- _DATA FOR REVIEW_
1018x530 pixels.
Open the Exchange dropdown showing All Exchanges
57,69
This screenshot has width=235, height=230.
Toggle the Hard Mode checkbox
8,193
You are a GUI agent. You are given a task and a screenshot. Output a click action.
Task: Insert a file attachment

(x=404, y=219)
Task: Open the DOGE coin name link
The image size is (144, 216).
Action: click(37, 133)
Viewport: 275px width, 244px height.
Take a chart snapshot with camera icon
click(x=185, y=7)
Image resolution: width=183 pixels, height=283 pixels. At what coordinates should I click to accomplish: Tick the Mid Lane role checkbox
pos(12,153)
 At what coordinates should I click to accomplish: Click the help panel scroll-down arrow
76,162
* * *
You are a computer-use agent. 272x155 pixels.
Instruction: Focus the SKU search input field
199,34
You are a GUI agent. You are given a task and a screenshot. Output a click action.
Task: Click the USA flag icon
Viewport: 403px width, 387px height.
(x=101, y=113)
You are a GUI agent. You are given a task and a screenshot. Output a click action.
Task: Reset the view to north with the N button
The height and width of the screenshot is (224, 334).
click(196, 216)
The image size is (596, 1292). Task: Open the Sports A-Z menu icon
--
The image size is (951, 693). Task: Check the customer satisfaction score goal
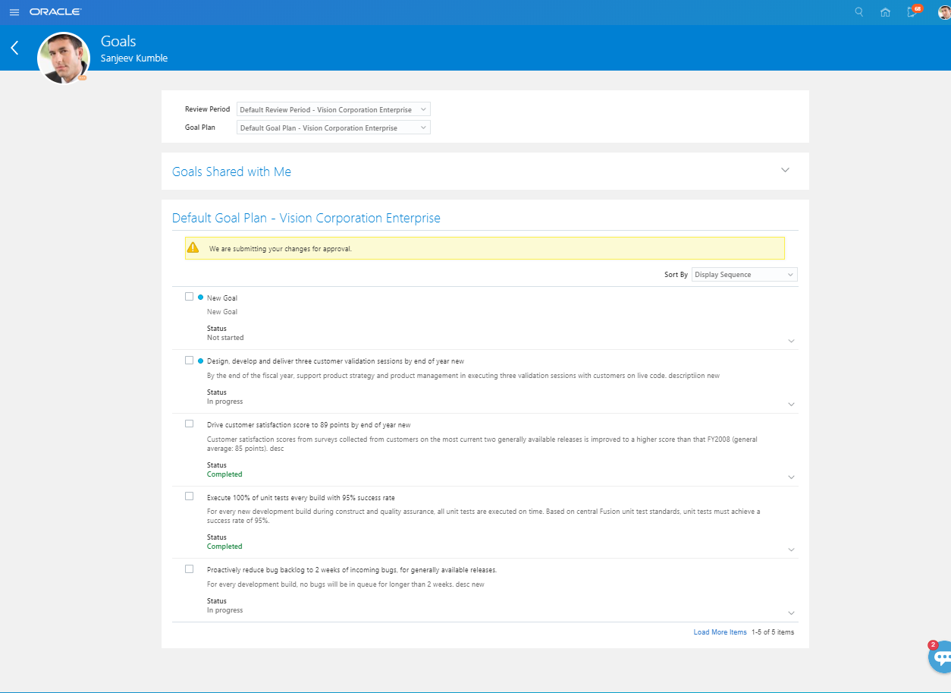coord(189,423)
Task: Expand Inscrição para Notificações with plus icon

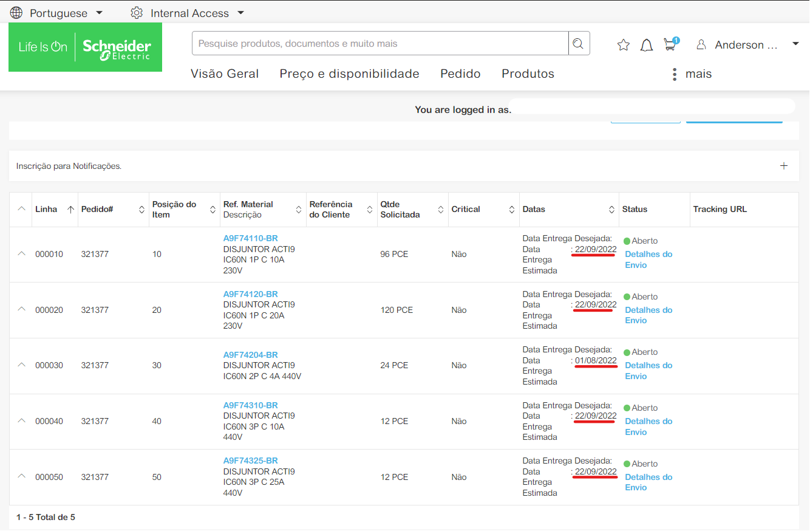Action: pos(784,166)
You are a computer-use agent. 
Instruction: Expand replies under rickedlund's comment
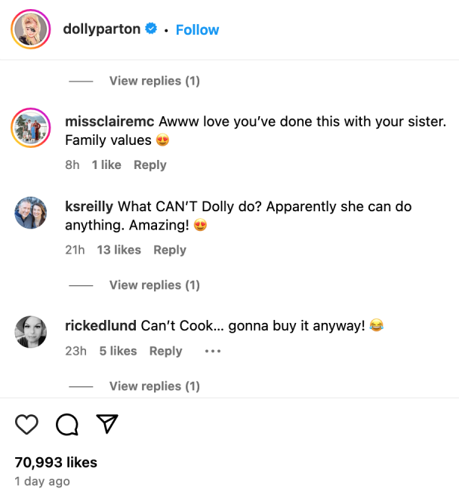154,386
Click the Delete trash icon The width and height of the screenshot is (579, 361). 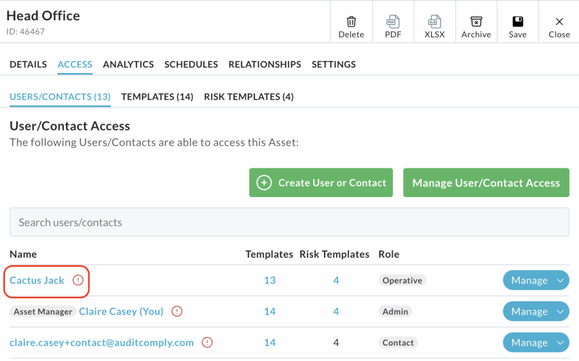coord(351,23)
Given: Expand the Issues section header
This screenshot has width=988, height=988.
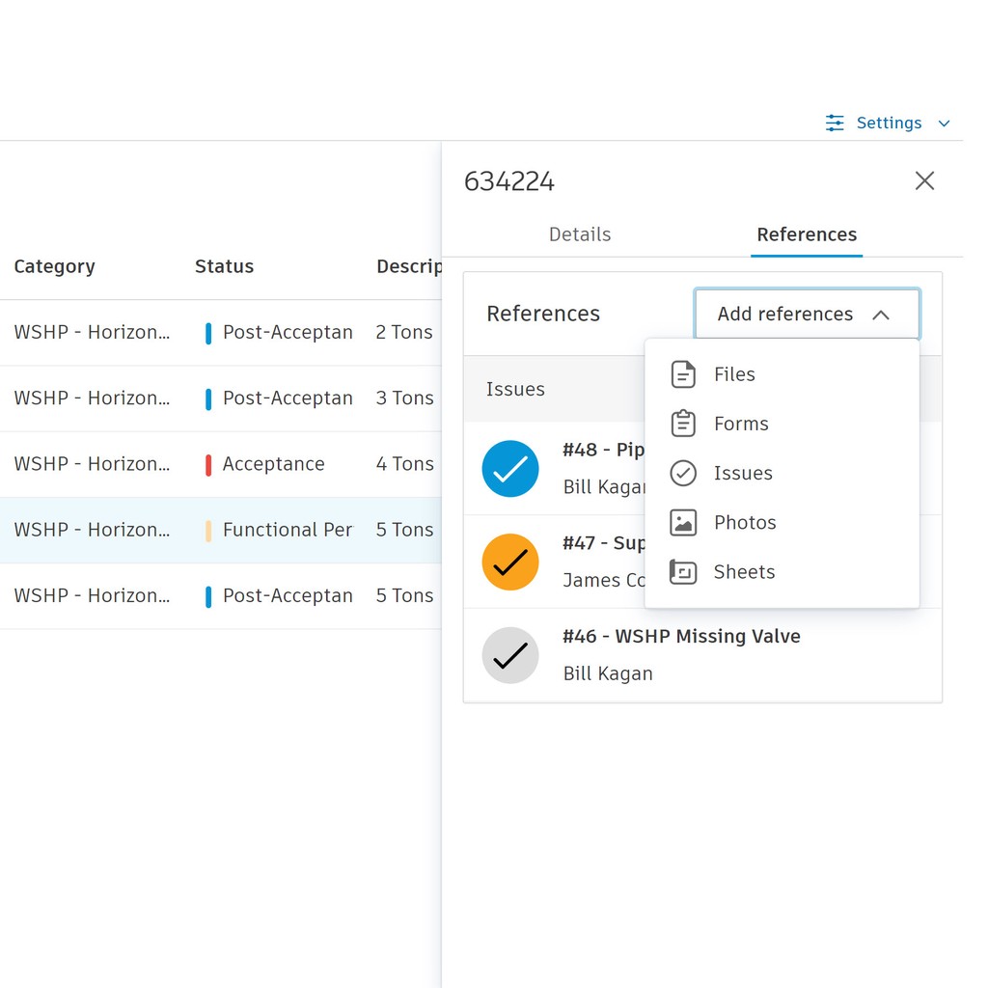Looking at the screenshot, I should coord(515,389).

- _WHAT TO PRODUCE_
From the line containing "The height and" down to the line containing "The image size is (596, 1292)." in the material above, reproduce every line exactly, including the two end lines.

- _PROBLEM SOLUTION_
The height and width of the screenshot is (224, 334).
click(196, 216)
The image size is (596, 1292). Task: Open the Sports A-Z menu icon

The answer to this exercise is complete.